Pensemos en la realidad cotidiana que viven niñas y niños en España. A tenor de la impresión generalizada de la población adulta, que cree firmemente que hoy la educación no educa, que nadie estudia porque no se repite, que el profesorado pasa medio año de vacaciones y que no se exige lo suficiente; los colegios, en fin, son algo muy parecido a un spa vacacional. Pero vaya, no es este el día a día de la chavalada nacional. Un dato que desconoce la mayor parte de nuestra ciudadanía es que la población infantil española pasa más horas escolarizada por término medio que los niños alemanes, británicos o finlandeses. Y que en la secundaria obligatoria supera ya las 30 horas semanales (es decir, rondando una jornada laboral, pero no piensen mal, que es casualidad) y es una brecha con nuestro entorno que se ensancha. Esto por no mencionar que fabricamos los horarios escolares contra los niños y sus ritmos biológicos, en lugar de con ellos, como bien explicaba hace poco mi colega de riñas sociológicas Daniel Gabaldón. Añadan a este panorama de jornadas escolares que las familias tendemos a alargarlas con la parrilla (interminable) de actividades extraescolares, lo que posibilita que haya muchas niñas y niños que ingresen a un centro escolar a las 9 de la mañana pero no lo abandonen –inglés, judo o baile mediante- hasta las 5 de la tarde: 8 horas más tarde (¡ándele, otra jornadita laboral!). ¿Adivinan por qué? Exacto, hacemos coincidir el tiempo escolar con el ritmo de nuestros (locos e inflexibles) horarios laborales. A la fuerza ahorcan, se suele decir.

Ahora simplemente piénsenlo e imaginen los deberes como ese trabajo que –qué remedio- uno tiene que llevarse a casa; o conciban ese tiempo de extraescolares que no deseamos como unas horas de trabajo extra en las que habrá que “calentar la silla”. Eso por no hablar del fenómeno de la prolongación fraudulenta de la jornada laboral (es robar nuestra fuerza de trabajo, pero llámenlo así que suena más chic). Y junten el producto de su imaginación con un dato: en España se trabaja más tiempo que en la mayor parte de los países que se tienen a sí mismos por “la Europa que trabaja”[1]. Lo revelaba Eurostat con datos de 2022: el número promedio usual de horas semanales trabajadas en España y (sobre todo) Grecia y Portugal superaba con creces el dato alemán, holandés y danés. Vaya con los PIGS. Y ahora si quieren, sigan pensando que esta coincidencia entre la resignación al tedio escolar que se prolonga, que parece ser esa cosa tan de aquí, y la aceptación sumisa de que nuestras jornadas laborales deben estirarse más que un día sin pan son sólo una funesta casualidad.

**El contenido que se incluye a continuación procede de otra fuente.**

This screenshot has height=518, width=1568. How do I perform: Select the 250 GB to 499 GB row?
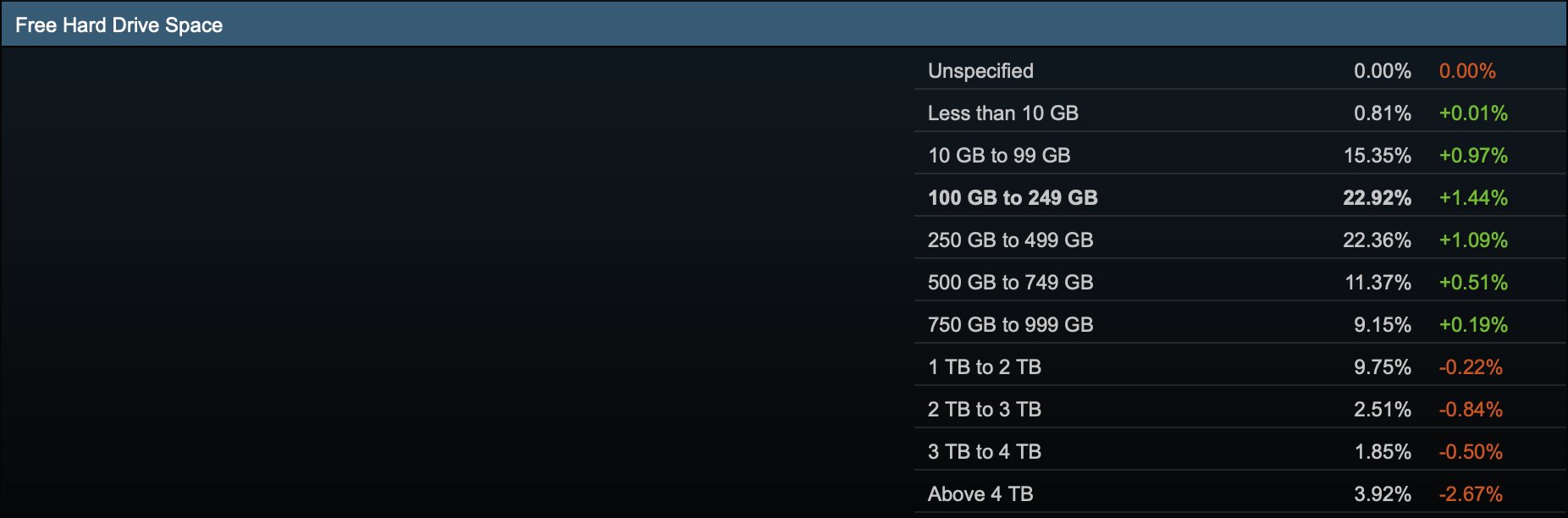[1240, 238]
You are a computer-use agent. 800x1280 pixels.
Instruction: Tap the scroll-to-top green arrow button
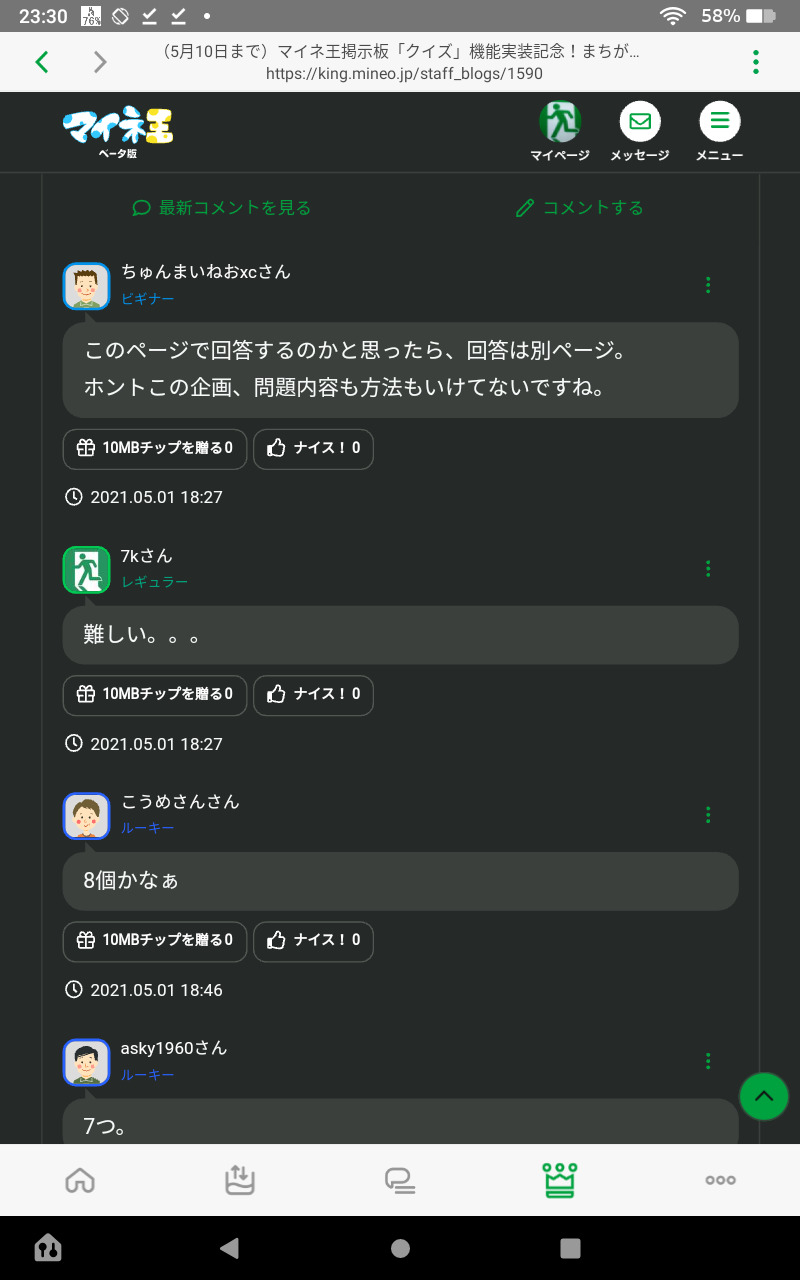point(764,1096)
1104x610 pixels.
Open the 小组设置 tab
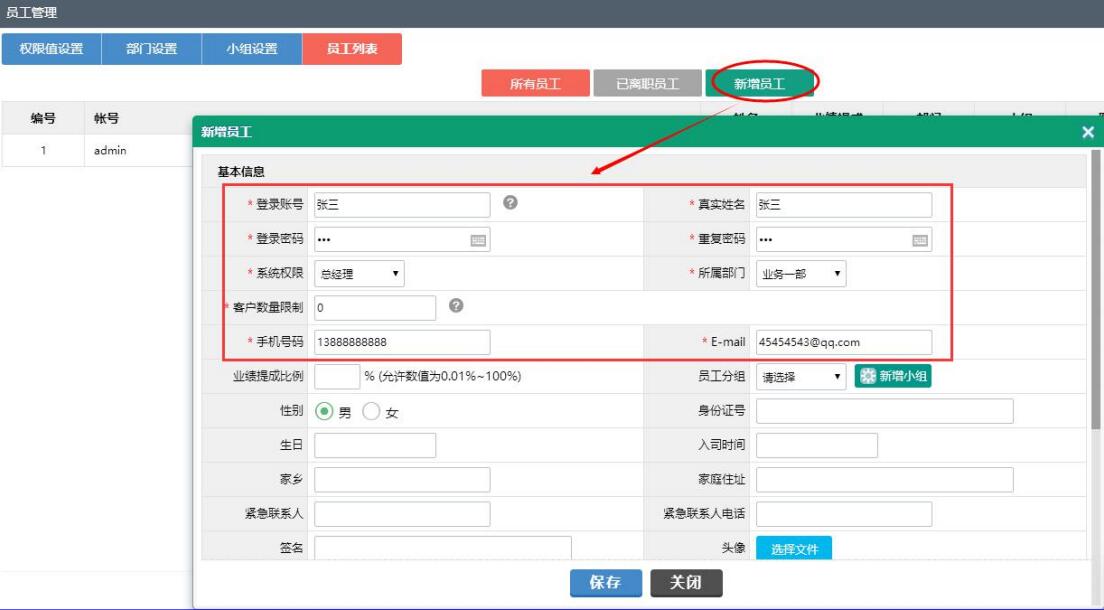tap(251, 49)
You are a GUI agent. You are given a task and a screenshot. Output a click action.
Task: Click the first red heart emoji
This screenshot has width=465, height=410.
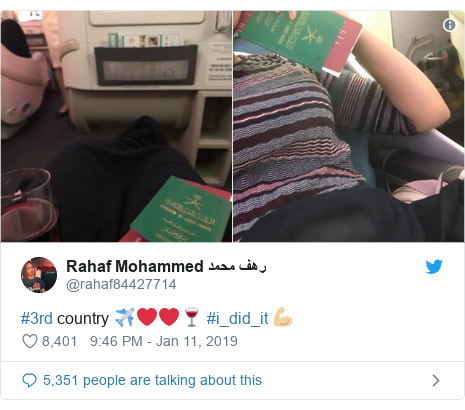click(147, 317)
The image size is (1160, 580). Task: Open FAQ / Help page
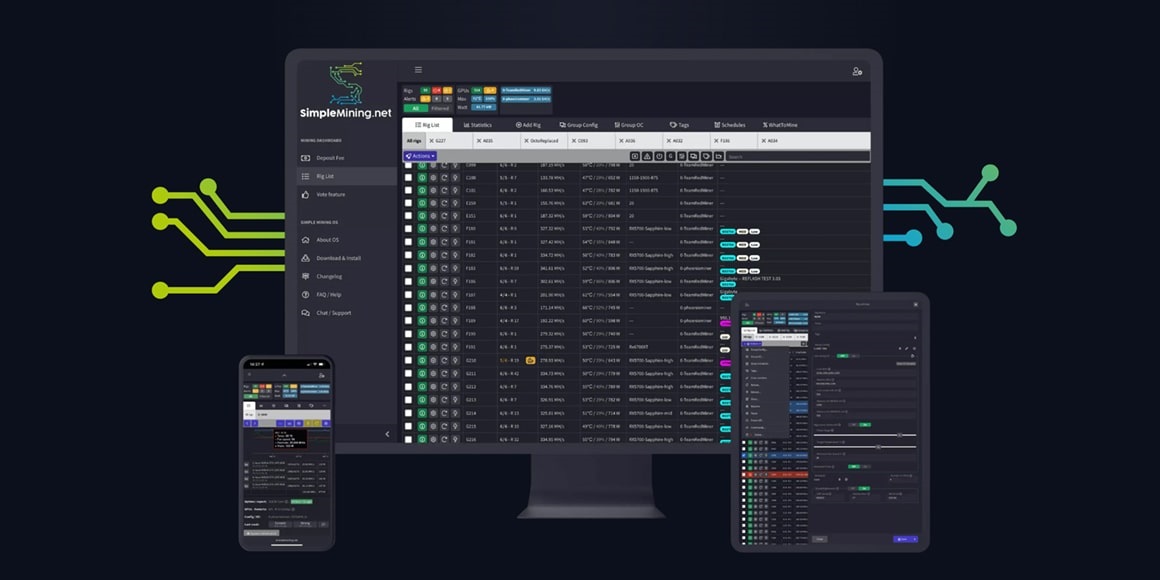pyautogui.click(x=328, y=295)
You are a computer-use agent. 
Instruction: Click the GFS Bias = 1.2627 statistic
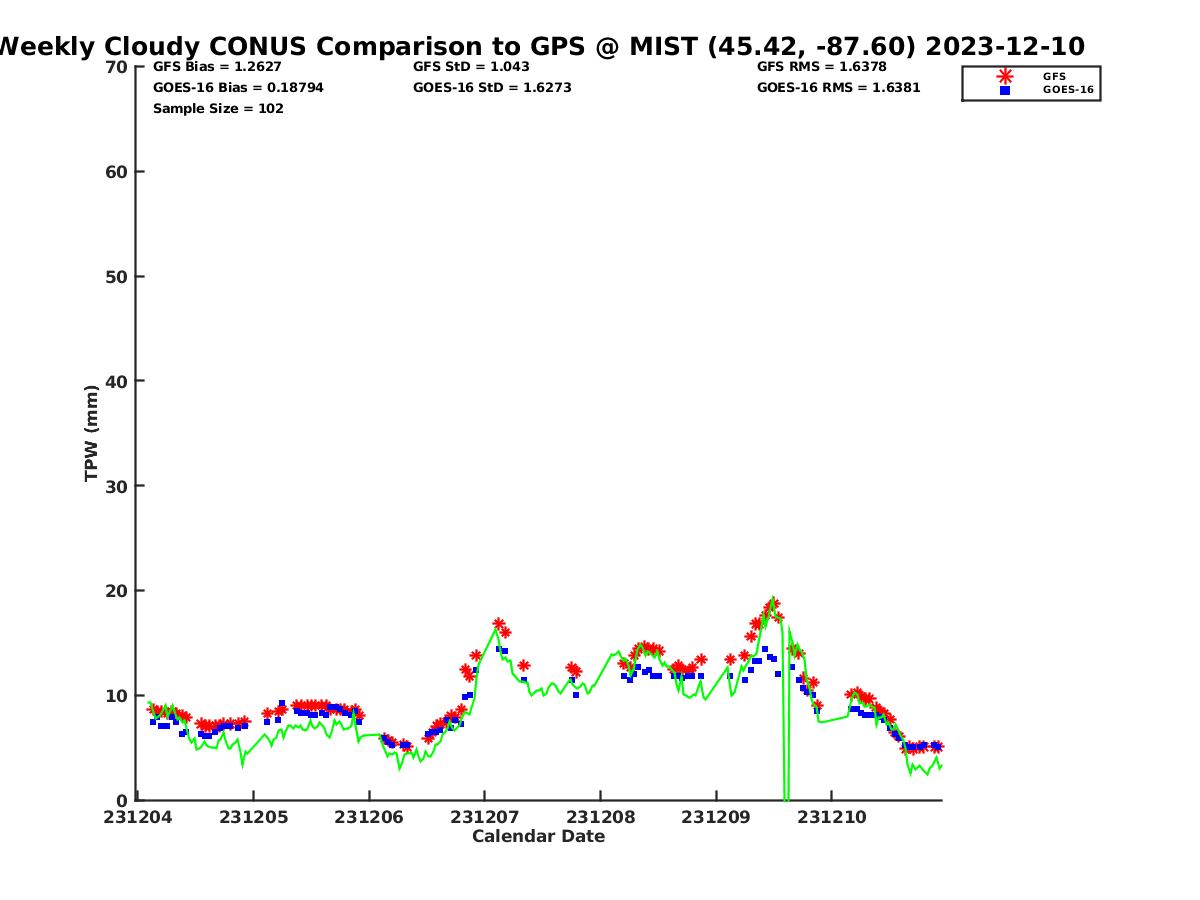click(x=217, y=67)
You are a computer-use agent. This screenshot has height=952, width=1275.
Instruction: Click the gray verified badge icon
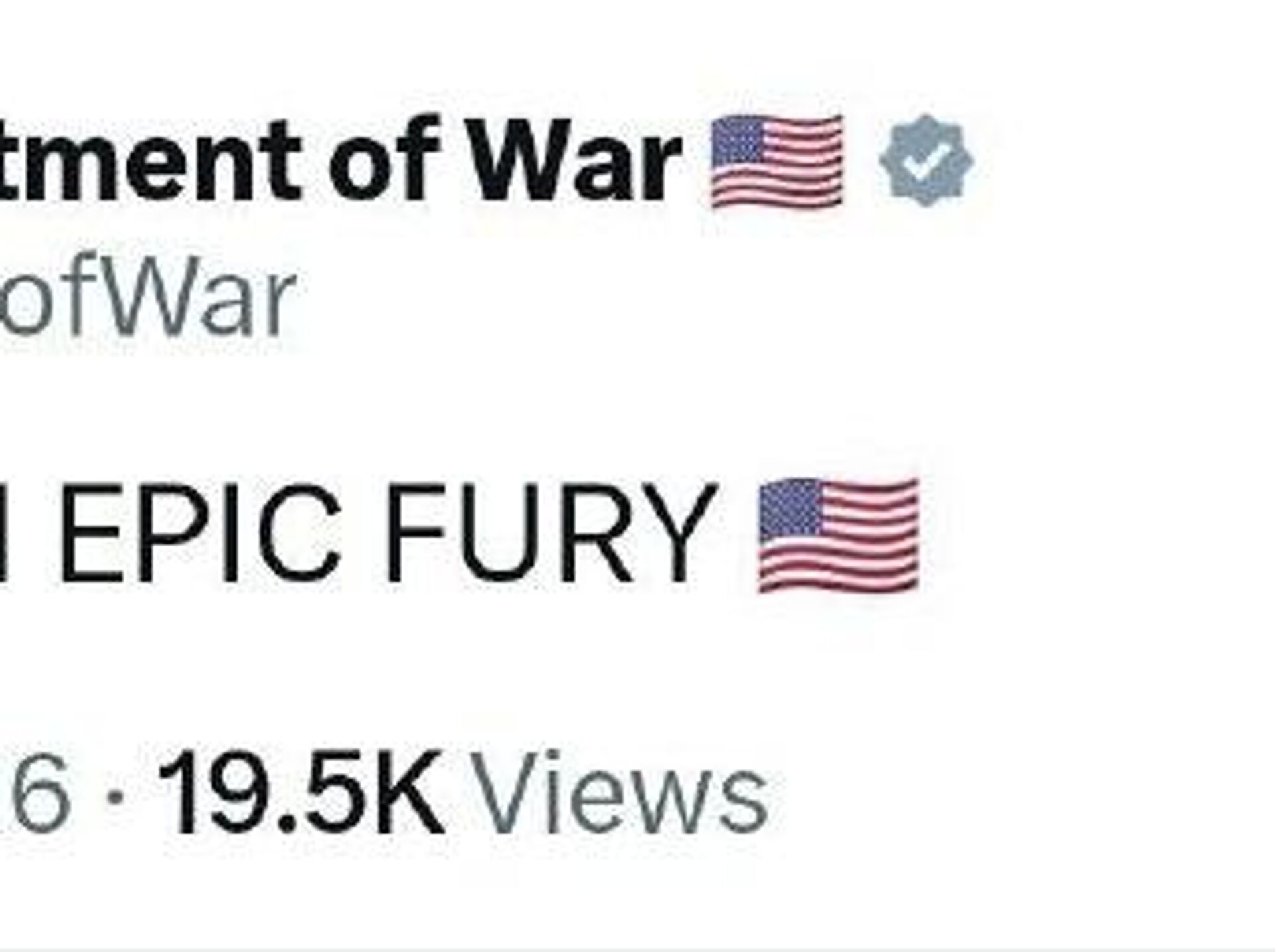click(x=926, y=160)
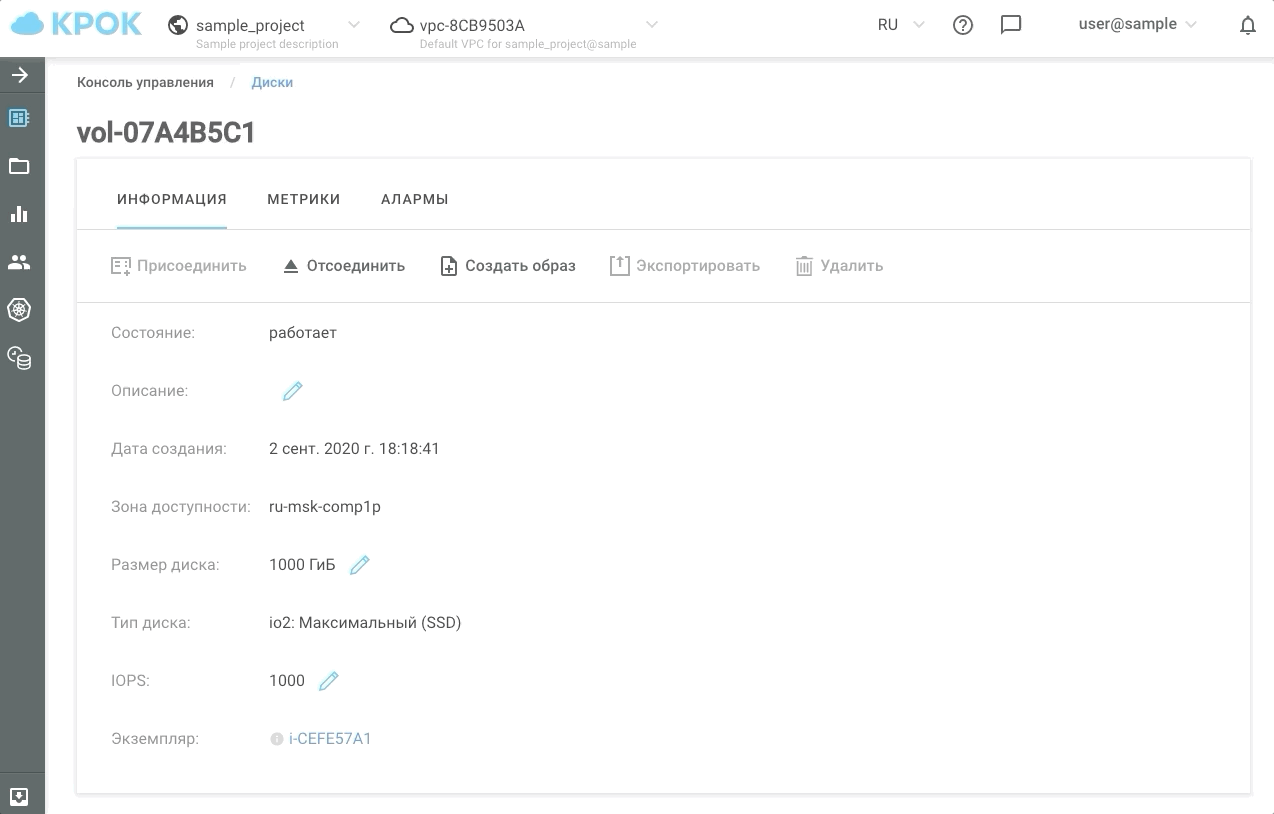This screenshot has width=1274, height=814.
Task: Edit disk size 1000 ГиБ pencil icon
Action: coord(360,565)
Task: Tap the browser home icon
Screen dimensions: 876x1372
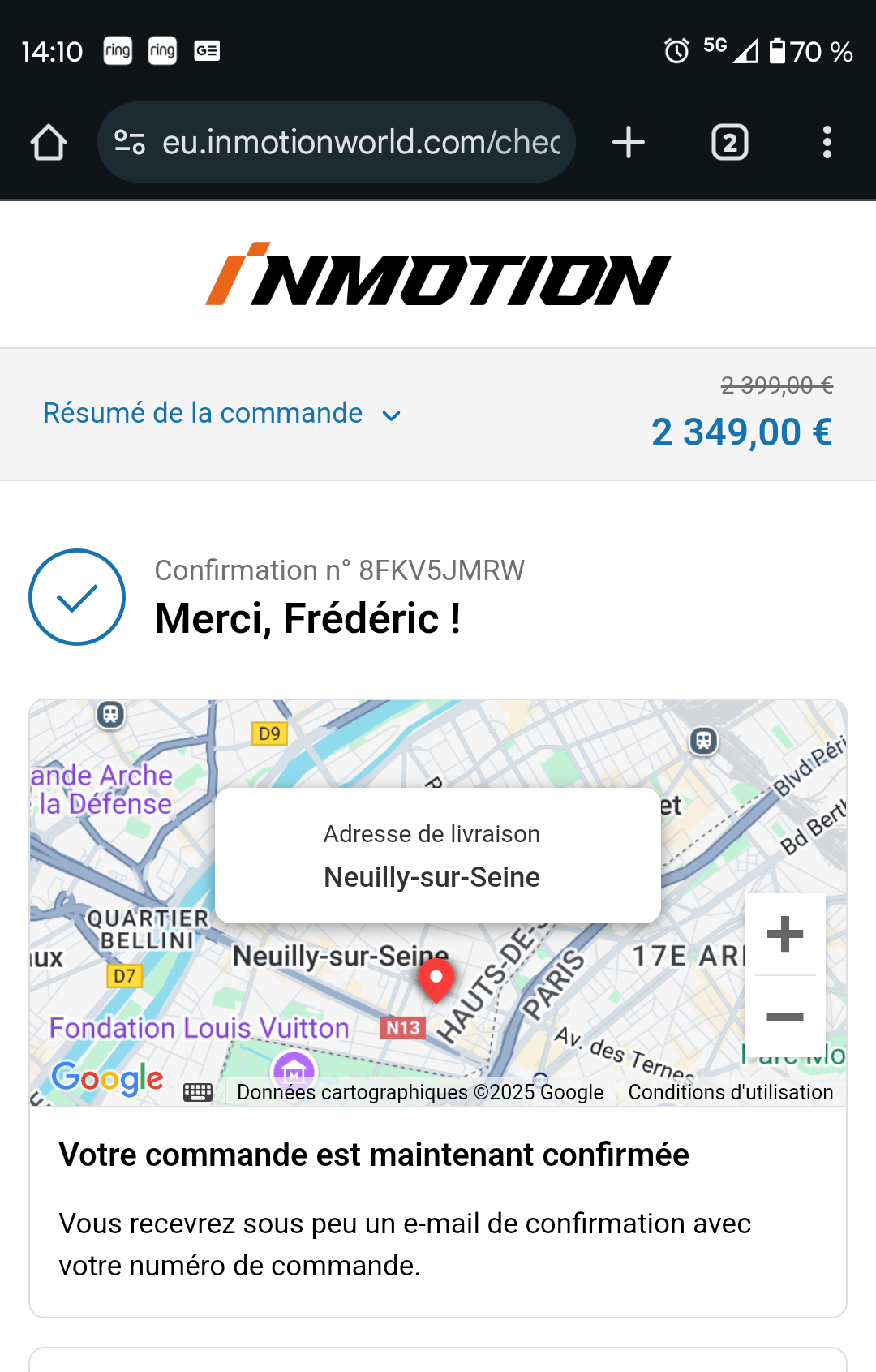Action: pyautogui.click(x=49, y=143)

En fin, que en esto del adocenamiento escolar y laboral es mejor no seguir al sentido común y fiarse un poco más de los datos. Eso y no descuidar la memoria porque gran parte del problema radica en una organización de nuestros tiempos laborales y sociales que roza el desvarío sistémico. Deberíamos trabajar menos y ser más productivos justamente para poder olvidar antes el tiempo del trabajo y entregarnos a ese otro en el que sí nos reconocemos y en el que, entre otras cosas, podríamos cuidar mejor de nuestros hijos. Para esto es perentoria e ineludible en nuestro paisaje sociopolítico una ley de racionalización de horarios que apueste, de una vez por todas, por acabar con este imperio de la insensatez que atenta contra nuestra salud física y emocional. Pues lo dicho, hagamos memoria: ¿cuál fue una de las iniciativas legislativas más novedosas de la pasada legislatura que quedó por poco en el tintero tras la convocatoria de las tórridas elecciones del pasado 23-j? Adivinen.


[1] El asunto, por cierto, no puede ser más paradójico si tenemos en cuenta que España fue uno de los estados pioneros, a principios del XX, a la hora de regular la jornada laboral para que esta no excediera de las ocho horas diarias. A veces el devenir histórico es como un chiste, no precisamente de los más logrados.